Corte saudita condanna a morte l’ayatollah Nimr al-Nimr


0 Condivisioni

 

(Francesco Gori) – Una corte saudita di Riyadh ha condannato a morte, con l’accusa di sedizione, Nimr al-Nimr, importante ayatollah sciita e leader delle proteste anti-governative scoppiate nel 2011 contemporaneamente alle manifestazioni pro-sciite in Bahrein. Lo ha rivelato il fratello, Mohammad al-Nimr, con una dichiarazione su Twitter. Subito dopo il post sul social media, è stato arrestato.

Al-Nimr è sotto processo dal marzo del 2013. I familiari hanno descritto il verdetto come “discrezionale”, in quanto il giudice aveva la possibilità di imporre una pena più lieve. Il processo è stato definito “politico” e un “pericoloso precedente per i decenni a venire”. Secondo Amnesty International la condanna a morte è “parte di una campagna da parte delle autorità dell’ Arabia Saudita per schiacciare ogni dissenso, compresi quelli in difesa dei diritti delle comunità sciita musulmana del Regno”.
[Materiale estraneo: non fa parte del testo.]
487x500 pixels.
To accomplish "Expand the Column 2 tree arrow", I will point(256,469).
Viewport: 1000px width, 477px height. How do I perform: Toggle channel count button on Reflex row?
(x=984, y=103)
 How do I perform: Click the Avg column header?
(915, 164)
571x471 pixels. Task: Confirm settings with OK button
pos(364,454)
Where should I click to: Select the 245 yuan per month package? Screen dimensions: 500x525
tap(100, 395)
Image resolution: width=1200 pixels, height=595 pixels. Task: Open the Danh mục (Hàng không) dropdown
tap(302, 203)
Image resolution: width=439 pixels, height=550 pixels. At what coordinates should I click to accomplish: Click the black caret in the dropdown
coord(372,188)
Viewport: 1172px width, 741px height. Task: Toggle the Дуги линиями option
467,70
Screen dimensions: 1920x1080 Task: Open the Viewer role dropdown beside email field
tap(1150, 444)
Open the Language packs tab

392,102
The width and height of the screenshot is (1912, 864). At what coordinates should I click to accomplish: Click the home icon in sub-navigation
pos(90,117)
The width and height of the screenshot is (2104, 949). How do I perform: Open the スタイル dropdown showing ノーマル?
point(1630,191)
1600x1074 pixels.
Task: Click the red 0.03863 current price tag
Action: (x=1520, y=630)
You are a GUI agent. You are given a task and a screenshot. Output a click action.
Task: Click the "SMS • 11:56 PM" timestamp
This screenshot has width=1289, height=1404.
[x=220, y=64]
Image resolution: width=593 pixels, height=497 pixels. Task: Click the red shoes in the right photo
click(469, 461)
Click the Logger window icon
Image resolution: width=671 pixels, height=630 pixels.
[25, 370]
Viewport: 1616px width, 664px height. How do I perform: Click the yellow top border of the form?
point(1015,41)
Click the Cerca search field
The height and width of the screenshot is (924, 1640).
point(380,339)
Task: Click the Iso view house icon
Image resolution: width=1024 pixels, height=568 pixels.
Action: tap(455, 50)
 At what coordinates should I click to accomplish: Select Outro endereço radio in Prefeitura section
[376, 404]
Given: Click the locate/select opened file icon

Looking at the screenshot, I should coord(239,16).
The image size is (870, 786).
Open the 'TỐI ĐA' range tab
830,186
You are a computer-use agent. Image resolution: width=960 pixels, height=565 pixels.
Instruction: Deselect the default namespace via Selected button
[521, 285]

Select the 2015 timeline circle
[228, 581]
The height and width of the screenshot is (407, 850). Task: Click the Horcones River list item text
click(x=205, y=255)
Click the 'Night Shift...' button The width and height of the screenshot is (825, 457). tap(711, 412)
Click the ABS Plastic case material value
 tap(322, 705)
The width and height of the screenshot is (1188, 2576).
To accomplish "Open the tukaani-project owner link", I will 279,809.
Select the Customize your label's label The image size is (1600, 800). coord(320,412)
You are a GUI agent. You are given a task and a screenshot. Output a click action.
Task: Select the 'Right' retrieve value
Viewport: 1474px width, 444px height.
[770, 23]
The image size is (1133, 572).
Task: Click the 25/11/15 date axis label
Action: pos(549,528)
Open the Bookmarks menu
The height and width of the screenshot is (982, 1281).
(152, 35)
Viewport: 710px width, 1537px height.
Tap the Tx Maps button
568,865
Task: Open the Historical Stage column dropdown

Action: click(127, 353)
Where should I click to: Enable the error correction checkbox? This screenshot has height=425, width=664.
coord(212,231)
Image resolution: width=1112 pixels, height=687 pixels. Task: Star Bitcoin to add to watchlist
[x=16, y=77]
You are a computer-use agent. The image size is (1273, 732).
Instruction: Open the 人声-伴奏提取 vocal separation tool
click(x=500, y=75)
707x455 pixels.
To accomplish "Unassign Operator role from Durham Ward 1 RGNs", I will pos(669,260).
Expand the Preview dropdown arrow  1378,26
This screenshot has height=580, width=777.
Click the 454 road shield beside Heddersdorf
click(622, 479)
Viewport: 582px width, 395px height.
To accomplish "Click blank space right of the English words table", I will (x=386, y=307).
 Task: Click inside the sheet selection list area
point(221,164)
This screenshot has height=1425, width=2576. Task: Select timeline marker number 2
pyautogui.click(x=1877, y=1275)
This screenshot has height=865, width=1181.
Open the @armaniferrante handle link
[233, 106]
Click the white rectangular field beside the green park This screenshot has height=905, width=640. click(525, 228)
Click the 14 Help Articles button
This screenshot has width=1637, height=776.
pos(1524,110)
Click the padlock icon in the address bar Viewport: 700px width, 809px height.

I pubblici ministeri hanno chiesto l’ esecuzione con la “crocifissione”, una punizione che in Arabia Saudita prevede la decapitazione seguita dalla esposizione pubblica del corpo decapitato.

Al-Nimr è stato dichiarato colpevole per  aver “disobbedito” al governo del regno e di essersi ribellato alle forze di sicurezza. Inoltre, sarebbe stato anche accusato di aver cercato “ingerenze straniere” nel Paese, con riferimento all’Iran. I familiari di Al-Nimr hanno accusato la corte di aver ignorato la natura “pacifica e non violenta” dell’approccio dell’ayatollah.

Alcuni gruppi che si battono per la difesa dei diritti umani hanno espresso preoccupazione per la sentenza contro il religioso sciita e hanno parlato espressamente di processo non equo. Le associazioni hanno inoltre accusato le autorità saudite di non aver prestato cure mediche adeguate ad Al-Nimr a seguito delle ferite da arma da fuoco subite durante il suo arresto nel luglio 2012. Il Centro Asharq for Human Diritti ha espresso preoccupazione per la salute dell’ayatollah, chiedendo il sostegno internazionale per consentire le visite da parte della famiglia, dell’avvocato e degli attivisti dei diritti umani.